(Collected data)

- Opening Delimiter -

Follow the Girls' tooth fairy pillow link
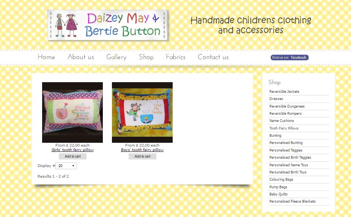This screenshot has height=217, width=351. pyautogui.click(x=72, y=150)
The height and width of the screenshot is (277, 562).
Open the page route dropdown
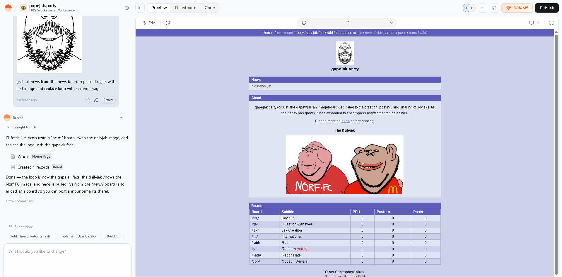click(391, 23)
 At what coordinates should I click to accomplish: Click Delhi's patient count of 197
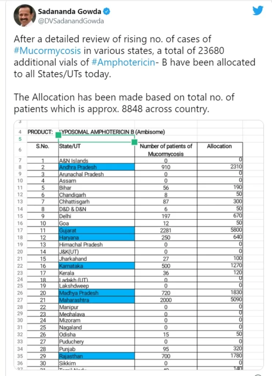point(166,217)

- Closing Delimiter -

Problem details: Repeat every entry exactly. Do not include the pictures.

Result of this exercise:
Follow the Girls' tooth fairy pillow link
This screenshot has height=217, width=351. pyautogui.click(x=72, y=150)
The height and width of the screenshot is (277, 562).
Open the page route dropdown
click(391, 23)
 At what coordinates should I click to accomplish: Click Delhi's patient count of 197
point(166,217)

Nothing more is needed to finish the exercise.